This work addresses the challenge of jointly optimizing discrete phase and continuous amplitude in beamforming for large-scale antenna arrays by proposing a hybrid quantum-inspired optimization framework. The approach integrates quantum-inspired search with classical gradient-based optimization, enhancing phase robustness through Gray code and odd-number combinatorial encoding, while leveraging geometric spin encoding and a two-stage strategy for amplitude optimization. To improve solution diversity and quality, a rainbow quantum-inspired algorithm is introduced. Key technical innovations include hierarchical clustering for candidate selection, construction of a dual outer-product coupling matrix, and an enhanced bias vector. Evaluated on a 32-element array, the method achieves a score of 461.58—nearly twice that of the baseline—and demonstrates significant improvements over existing approaches in sidelobe suppression, beamwidth control, and optimization efficiency.
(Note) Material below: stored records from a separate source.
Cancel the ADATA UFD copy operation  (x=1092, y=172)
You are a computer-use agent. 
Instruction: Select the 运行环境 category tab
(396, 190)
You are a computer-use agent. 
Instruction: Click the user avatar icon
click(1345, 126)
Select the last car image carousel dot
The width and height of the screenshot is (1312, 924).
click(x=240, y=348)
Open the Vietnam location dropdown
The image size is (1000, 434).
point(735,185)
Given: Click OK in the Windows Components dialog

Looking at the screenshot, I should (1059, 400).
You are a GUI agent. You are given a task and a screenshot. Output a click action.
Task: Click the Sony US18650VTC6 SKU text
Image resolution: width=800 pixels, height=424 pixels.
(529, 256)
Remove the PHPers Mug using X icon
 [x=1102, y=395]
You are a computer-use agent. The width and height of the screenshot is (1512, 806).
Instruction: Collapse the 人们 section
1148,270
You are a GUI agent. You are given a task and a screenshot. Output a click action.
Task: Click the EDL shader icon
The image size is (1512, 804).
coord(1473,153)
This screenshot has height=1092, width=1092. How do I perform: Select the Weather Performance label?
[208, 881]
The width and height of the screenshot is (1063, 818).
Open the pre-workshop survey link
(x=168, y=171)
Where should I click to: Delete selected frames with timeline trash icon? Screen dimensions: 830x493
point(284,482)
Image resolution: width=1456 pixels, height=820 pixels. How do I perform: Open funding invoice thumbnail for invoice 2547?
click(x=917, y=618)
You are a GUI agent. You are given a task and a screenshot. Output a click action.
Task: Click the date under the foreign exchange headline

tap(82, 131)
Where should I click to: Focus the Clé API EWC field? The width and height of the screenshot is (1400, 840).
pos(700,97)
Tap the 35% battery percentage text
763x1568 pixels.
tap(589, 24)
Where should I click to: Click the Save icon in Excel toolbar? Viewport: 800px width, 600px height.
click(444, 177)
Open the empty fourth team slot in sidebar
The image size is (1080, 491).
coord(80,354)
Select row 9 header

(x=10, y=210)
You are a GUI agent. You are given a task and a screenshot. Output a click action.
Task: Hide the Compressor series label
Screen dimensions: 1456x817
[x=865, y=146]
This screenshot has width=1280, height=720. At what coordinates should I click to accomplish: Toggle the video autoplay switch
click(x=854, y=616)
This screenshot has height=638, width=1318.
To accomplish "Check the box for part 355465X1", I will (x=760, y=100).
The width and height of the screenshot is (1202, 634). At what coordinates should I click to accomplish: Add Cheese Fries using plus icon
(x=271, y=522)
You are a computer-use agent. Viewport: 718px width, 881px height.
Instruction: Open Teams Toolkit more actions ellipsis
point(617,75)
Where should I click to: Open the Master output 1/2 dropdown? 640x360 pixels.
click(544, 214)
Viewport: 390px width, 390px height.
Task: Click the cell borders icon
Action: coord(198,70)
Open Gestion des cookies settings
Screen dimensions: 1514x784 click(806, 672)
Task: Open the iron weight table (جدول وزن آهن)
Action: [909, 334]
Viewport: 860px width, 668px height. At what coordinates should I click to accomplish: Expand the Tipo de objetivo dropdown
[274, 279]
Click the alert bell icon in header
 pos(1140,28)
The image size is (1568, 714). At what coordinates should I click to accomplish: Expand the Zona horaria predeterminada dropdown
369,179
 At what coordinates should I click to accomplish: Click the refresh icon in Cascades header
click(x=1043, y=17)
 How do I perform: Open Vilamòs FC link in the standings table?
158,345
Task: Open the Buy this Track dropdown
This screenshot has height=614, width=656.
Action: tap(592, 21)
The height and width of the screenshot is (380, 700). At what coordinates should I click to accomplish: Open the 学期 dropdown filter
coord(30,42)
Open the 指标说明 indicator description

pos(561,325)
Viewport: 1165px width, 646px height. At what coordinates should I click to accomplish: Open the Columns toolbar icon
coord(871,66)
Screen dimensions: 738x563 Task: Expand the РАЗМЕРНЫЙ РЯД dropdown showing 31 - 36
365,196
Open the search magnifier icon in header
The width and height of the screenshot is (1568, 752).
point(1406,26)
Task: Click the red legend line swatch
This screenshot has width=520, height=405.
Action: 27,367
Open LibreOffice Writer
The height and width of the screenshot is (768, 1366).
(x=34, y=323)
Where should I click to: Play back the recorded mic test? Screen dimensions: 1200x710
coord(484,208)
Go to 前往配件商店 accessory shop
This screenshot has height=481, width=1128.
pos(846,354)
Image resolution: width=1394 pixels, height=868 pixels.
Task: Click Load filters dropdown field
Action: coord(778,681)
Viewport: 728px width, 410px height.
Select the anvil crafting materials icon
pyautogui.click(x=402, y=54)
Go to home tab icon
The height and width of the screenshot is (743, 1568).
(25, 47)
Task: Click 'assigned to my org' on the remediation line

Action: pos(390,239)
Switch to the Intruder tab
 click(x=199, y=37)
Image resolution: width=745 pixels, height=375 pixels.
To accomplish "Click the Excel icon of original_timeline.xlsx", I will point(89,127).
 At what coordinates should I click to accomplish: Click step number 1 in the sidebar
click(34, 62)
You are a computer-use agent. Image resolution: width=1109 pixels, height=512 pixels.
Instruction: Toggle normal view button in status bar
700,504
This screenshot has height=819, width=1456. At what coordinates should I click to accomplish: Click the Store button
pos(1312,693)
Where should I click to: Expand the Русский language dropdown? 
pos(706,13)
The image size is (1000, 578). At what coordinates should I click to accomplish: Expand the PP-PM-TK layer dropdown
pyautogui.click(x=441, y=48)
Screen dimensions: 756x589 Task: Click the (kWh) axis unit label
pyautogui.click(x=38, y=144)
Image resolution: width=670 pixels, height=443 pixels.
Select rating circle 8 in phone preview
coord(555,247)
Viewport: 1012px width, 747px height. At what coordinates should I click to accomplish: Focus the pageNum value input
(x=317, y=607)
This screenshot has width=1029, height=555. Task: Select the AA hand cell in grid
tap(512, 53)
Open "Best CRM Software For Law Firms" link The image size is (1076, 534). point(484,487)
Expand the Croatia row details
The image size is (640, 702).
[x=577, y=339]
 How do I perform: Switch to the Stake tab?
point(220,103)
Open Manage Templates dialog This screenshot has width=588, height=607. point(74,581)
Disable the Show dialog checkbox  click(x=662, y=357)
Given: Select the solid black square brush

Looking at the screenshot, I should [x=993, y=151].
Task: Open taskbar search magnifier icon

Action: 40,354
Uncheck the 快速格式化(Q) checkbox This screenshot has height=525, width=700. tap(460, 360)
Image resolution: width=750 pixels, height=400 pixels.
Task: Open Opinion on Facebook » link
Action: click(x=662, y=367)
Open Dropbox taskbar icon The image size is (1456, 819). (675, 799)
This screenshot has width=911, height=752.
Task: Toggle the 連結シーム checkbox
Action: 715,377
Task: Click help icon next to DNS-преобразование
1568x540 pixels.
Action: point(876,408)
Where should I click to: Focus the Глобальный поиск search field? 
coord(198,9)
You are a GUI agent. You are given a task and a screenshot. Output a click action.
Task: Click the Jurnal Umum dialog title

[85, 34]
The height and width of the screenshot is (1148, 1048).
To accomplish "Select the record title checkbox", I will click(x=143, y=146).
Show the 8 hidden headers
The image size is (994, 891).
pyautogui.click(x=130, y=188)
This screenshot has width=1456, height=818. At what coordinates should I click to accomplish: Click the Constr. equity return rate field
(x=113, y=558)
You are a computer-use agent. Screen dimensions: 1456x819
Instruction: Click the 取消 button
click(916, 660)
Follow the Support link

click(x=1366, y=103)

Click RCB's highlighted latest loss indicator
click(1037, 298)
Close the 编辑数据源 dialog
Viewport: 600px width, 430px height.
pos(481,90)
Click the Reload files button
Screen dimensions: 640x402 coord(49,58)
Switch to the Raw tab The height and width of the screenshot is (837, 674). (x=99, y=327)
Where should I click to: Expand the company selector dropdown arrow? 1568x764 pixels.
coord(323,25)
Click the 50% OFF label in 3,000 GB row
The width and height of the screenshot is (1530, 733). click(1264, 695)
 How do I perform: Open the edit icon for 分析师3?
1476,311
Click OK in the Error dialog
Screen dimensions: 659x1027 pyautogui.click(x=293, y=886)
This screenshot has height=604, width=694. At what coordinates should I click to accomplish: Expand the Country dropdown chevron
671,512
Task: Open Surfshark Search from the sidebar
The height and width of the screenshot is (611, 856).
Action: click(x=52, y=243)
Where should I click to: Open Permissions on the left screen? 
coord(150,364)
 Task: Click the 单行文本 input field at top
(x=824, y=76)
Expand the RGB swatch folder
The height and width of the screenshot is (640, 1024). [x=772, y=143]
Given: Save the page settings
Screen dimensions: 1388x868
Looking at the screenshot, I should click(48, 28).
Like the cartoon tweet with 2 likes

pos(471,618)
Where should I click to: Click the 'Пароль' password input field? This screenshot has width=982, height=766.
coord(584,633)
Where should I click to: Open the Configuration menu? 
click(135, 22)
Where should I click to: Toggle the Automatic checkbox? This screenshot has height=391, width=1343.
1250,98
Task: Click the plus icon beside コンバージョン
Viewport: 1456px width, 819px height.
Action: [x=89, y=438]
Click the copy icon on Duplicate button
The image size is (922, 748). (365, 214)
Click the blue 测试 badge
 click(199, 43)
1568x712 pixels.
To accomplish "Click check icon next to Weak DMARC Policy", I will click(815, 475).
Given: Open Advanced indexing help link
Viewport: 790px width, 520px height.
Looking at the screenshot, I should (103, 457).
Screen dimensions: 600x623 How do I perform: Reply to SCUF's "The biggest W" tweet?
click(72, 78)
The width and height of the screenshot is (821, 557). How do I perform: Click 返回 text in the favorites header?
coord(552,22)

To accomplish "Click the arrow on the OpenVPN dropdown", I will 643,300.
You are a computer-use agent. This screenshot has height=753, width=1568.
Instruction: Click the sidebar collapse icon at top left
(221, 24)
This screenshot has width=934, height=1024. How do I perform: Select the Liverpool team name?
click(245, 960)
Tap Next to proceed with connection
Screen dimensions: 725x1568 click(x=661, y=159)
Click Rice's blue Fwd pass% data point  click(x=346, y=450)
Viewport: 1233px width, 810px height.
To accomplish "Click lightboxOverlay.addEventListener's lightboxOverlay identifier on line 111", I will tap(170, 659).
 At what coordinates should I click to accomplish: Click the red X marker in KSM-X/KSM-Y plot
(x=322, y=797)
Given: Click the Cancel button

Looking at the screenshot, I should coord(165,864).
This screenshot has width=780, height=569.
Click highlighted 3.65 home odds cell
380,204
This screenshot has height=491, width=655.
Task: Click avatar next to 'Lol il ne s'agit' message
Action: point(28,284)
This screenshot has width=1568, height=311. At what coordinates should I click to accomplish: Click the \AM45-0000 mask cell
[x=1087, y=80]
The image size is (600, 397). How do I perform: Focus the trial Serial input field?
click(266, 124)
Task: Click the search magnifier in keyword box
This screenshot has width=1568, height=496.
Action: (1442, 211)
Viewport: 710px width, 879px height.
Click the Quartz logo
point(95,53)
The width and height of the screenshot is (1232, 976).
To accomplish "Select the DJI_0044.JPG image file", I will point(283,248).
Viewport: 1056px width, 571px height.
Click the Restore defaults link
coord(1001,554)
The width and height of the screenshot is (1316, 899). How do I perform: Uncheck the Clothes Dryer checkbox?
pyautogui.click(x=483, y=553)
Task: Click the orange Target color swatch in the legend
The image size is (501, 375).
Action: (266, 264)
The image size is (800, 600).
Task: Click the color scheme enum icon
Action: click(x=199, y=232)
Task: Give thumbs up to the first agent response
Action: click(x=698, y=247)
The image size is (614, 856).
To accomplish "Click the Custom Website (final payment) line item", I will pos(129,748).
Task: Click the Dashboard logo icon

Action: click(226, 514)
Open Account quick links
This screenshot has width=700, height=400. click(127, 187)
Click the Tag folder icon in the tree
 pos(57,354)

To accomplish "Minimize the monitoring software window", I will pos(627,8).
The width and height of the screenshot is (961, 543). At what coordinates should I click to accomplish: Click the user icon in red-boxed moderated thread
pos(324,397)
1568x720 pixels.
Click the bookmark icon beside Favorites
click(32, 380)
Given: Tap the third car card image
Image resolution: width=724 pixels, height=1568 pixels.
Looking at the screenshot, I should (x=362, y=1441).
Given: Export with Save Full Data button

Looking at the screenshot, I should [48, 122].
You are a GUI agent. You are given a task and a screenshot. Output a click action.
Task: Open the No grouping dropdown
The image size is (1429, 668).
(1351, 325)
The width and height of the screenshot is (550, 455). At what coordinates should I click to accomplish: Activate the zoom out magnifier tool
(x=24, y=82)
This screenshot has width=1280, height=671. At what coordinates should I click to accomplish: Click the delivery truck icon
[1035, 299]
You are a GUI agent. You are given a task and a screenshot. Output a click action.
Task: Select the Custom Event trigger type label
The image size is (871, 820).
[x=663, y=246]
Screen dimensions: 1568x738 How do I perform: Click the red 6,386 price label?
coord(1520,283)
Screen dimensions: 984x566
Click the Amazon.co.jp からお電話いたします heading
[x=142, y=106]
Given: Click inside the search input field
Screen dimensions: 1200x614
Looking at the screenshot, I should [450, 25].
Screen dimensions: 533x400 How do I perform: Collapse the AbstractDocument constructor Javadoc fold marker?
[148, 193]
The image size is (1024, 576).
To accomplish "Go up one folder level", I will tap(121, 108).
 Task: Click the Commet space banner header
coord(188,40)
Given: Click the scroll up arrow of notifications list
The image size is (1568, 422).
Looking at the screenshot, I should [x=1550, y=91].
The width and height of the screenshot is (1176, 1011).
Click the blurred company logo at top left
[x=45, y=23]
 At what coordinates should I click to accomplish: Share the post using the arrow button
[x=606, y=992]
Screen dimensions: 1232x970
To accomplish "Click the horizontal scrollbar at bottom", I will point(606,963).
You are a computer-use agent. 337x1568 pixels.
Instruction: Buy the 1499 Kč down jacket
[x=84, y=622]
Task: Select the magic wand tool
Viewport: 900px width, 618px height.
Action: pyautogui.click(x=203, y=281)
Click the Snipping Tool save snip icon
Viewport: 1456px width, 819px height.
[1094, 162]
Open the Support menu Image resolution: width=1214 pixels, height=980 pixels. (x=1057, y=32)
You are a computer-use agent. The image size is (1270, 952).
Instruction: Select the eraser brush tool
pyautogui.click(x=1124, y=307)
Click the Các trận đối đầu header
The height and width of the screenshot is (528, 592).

This paper proposes a hybrid quantum optimization framework for large-scale antenna-array beamforming with jointly optimized discrete phases and continuous amplitudes. The method combines quantum-inspired search with classical gradient refinement to handle mixed discrete-continuous variables efficiently. For phase optimization, a Gray-code and odd-combination encoding scheme is introduced to improve robustness and avoid the complexity explosion of higher-order Ising models. For amplitude optimization, a geometric spin-combination encoding and a two-stage strategy are developed, using quantum-inspired optimization for coarse search and gradient optimization for fine refinement. To enhance solution diversity and quality, a rainbow quantum-inspired algorithm integrates multiple optimizers for parallel exploration, followed by hierarchical-clustering-based candidate refinement. In addition, a double outer-product method and an augmented version are proposed to construct the coupling matrix and bias vector efficiently, improving numerical precision and implementation efficiency. Under the scoring rules of the 7th National Quantum Computing Hackathon, simulations on a 32-element antenna array show that the proposed method achieves a score of 461.58 under constraints on near-main-lobe sidelobes, wide-angle sidelobes, beamwidth, and optimization time, nearly doubling the baseline score. The proposed framework provides an effective reference for beamforming optimization in future wireless communication systems.